Reproduce the data below, starting with the line containing "The image size is (1080, 810)." and ending with the line containing "pos(485,59)", both included, and nothing else.

*-*-*

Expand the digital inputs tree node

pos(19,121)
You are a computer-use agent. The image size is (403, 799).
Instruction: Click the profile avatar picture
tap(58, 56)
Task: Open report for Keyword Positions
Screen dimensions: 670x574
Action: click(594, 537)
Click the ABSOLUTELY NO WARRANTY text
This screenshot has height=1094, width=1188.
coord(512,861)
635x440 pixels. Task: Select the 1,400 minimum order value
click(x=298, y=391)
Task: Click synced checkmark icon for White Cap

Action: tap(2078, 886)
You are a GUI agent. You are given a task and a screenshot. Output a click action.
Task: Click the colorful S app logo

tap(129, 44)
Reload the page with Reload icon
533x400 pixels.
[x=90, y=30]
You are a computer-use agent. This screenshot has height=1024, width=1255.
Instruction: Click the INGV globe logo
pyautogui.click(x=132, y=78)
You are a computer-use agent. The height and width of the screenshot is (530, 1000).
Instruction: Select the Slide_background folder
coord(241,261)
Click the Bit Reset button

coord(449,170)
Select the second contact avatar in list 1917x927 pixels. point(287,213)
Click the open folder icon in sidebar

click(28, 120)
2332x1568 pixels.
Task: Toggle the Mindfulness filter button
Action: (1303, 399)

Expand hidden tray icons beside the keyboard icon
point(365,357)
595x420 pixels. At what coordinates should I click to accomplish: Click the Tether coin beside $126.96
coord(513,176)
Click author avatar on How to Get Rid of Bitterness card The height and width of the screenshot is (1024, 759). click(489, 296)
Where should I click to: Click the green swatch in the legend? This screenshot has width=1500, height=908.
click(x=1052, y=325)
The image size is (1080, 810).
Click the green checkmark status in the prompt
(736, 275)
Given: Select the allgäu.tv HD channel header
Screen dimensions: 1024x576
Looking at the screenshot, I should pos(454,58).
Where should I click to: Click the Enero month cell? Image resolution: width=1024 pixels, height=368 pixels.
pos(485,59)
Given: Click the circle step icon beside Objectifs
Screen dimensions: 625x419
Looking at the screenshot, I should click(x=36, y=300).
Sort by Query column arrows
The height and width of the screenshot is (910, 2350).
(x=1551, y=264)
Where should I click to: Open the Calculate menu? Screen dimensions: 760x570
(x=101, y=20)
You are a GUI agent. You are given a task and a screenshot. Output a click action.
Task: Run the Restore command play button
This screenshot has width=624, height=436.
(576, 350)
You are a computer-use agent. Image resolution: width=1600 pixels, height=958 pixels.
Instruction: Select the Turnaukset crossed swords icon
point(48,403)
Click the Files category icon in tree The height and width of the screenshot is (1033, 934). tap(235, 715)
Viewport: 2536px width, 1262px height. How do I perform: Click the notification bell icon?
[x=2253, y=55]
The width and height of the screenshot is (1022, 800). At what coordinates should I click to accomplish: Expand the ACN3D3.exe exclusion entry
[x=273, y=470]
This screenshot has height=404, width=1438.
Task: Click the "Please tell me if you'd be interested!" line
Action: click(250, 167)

*-*-*

● **Answer to this task**
The image size is (1080, 810).
Click the green checkmark status in the prompt
(736, 275)
Given: Select the allgäu.tv HD channel header
Screen dimensions: 1024x576
Looking at the screenshot, I should pos(454,58).
Where should I click to: Click the Enero month cell? Image resolution: width=1024 pixels, height=368 pixels.
pos(485,59)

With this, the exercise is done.